Hospitals in the district are faced with financial problems caused by empty beds, under use of costly equipment, and reimbursements that are too low (15 cents on the dollar for Medi-Cal patients). Hospitals are also struggling to keep open emergency rooms (which those without health insurance often use as their primary care provider) and, are facing the daunting financial obligations to retrofit hospital buildings. In the last year, California has closed 20 emergency rooms, further jeopardizing access to care for the uninsured. The cost of providing care in a hospital emergency room is several times that of a doctor's office.

· Mental Health and Public Health Services Grossly Under funded

Over 30 years ago, California decided that people with mental illness should live in their communities rather than be locked up in institutions. It was determined they would benefit from community-based treatment. We have failed to follow through with all that was required by this decision. As a result, people with serious mental illnesses live on street corners and sleep in parks. They are in our jails and prisons # jailed for their protection, not the public's. They are disproportionately represented among the poor, the victims of crime, the unemployed and the homeless. Mental health programs are the chronic losers in budget debates, and an estimated 1.5 million Californians are in need of help, but do not receive it. We simply have to dedicate more resources to mental health.

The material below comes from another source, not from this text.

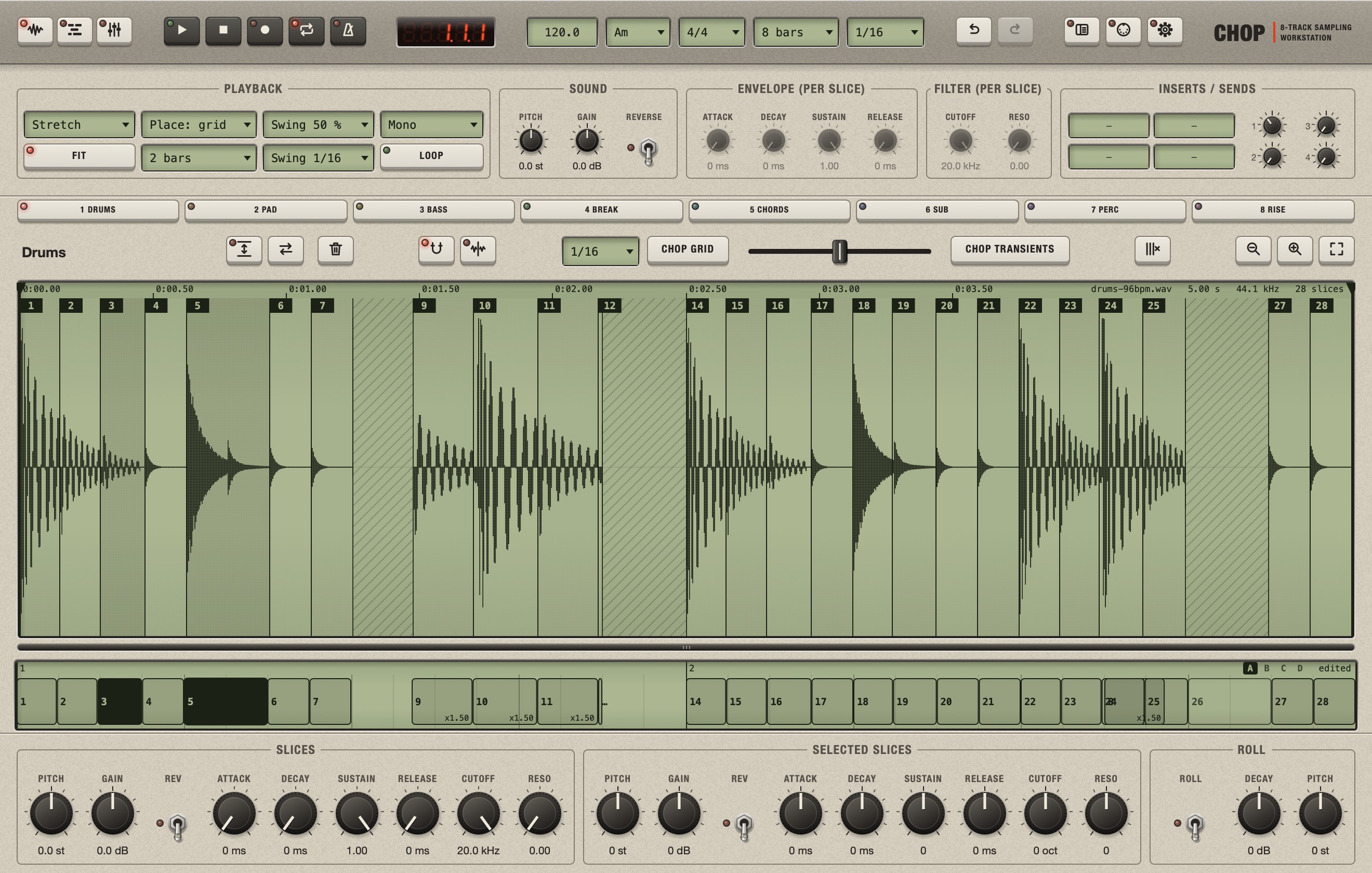Flip the Sound REVERSE toggle switch
1372x873 pixels.
point(649,151)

For the sake of everyone's health, we must make adequate investments in California's public health system and guard against shortsighted efforts to balance the budget at the expense of Californians' health and well being. Some have suggested borrowing against future tobacco settlement funds in order to plug the hole in the current year's budget. This would be a mistake. It is in the long-term interest of our people to ensure that these funds are preserved for legitimate public health purposes, such as expanding health coverage for children, treating breast and prostate cancer, and tobacco prevention.

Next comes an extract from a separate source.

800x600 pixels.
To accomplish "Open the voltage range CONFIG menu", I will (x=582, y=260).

Patty Berg's Health Care Agenda

· Research and refine "new models" of health care delivery tailored to the health care needs of all Californians # the goal being to ensure all Californians have access to affordable and dependable health services. · Ensure all qualified children and working families are enrolled in the Healthy Families Program and learn from Santa Clara County's successful outreach model. · Provide prescription drug coverage to low-income senior citizens using the Illinois SenioRx Program as a model. · Make available affordable and comprehensive long-term care insurance that guarantees a menu of services, including: home care, assisted living and convalescent care. · Establish a rational process for annually reviewing and adjusting Medi-Cal rates, using the Medicare rate-setting system as the benchmark. · Require HMO's who do business in California to provide services in rural areas. · Provide incentives to medical practitioners (such as offsetting school loans) who practice in rural, underserved areas. · Invest in comprehensive services for the mentally ill, including community-based resources. · Ensure tobacco settlement revenues are reserved to achieve legitimate public health objectives, like expanding health coverage for children, breast and prostate cancer treatment, and tobacco prevention.